The two hardest working rowers in the HBBR fleet from Lechlade to Beale Park were probably me and Wayne Oliver in our flat-bottomed boats. Wayne was also burdened with a pair of short oars and the fact that he had left the rudder at home, so his boat Ever Hopeful would spin round on its axis rather than go forward.
Wayne's problems were lessened by the addition of the rudder, brought to him at Radcot Bridge on Monday. With the tiller lashed to the centre position, the boat went in a straight line quite nicely. And borrowing Chris Waite's long oars gave him a bit more heft, as shown above in Chris Perkins' picture. But he still had to labour heroically to complete the course.
The fundamental problem for both of us was the combination of a flat bottom and a wide transom that digs into the water, sucking the boat back. As you can see from this picture, Nessy leaves a carpet of turbulence in her wake.
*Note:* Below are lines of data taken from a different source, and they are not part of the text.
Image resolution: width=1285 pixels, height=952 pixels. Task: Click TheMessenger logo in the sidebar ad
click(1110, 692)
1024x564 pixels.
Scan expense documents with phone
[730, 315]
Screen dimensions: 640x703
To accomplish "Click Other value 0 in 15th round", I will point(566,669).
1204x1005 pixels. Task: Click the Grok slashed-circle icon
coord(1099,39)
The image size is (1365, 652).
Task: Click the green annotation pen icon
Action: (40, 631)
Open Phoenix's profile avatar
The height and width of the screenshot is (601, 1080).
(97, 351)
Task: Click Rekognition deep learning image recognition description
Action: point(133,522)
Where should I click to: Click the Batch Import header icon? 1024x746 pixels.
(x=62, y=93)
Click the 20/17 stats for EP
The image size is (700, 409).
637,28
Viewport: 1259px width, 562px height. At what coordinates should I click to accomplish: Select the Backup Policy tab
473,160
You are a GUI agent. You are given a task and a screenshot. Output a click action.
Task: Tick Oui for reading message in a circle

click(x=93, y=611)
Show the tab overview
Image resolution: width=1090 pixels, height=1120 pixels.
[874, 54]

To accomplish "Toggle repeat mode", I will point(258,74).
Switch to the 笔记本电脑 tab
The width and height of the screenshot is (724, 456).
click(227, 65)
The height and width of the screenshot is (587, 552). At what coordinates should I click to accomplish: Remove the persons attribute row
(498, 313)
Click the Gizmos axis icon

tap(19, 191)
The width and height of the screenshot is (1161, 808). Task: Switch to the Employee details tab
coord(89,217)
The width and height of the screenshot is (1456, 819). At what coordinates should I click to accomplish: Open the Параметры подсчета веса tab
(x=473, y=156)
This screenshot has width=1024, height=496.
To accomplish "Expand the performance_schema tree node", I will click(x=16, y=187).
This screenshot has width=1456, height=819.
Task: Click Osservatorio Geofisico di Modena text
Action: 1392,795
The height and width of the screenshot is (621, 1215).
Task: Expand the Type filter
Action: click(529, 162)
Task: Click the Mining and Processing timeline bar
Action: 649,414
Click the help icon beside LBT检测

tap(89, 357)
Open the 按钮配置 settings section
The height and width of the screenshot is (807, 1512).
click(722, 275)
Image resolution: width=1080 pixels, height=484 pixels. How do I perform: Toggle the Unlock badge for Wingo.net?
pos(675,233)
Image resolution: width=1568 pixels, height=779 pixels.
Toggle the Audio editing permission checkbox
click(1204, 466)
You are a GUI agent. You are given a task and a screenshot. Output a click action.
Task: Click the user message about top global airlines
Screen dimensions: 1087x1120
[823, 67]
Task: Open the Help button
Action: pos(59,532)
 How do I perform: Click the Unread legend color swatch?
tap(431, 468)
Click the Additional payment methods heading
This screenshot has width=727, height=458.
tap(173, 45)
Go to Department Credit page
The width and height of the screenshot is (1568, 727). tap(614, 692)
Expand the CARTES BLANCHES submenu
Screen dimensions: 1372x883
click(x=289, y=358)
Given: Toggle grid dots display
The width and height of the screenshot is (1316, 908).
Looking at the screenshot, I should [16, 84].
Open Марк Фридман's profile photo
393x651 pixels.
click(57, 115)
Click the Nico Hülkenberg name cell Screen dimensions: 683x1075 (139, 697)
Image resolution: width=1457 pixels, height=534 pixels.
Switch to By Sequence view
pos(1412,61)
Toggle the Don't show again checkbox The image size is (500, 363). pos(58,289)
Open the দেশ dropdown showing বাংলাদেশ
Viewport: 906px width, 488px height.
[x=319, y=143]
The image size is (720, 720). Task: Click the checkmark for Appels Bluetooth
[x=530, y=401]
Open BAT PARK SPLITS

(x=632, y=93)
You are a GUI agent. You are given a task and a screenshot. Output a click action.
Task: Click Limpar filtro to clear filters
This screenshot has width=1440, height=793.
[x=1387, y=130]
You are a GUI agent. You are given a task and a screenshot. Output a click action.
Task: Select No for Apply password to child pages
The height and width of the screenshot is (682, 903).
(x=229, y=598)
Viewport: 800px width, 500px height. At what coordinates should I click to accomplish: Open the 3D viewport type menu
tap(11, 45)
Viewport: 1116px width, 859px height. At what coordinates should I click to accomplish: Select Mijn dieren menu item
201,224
This is the price we paid for the ease of construction, stability and capacious flat space for sleeping in that the designer, Conrad Natzio, built into both boats, the Sandpiper and Oystercatcher.
Richard Rooth's Inwe, in contrast, is a slippy double ender from Iain Oughtred (his Elf) and seems to be a joy to row with Richard's long, slender sea oars (pic by Chris Perkins).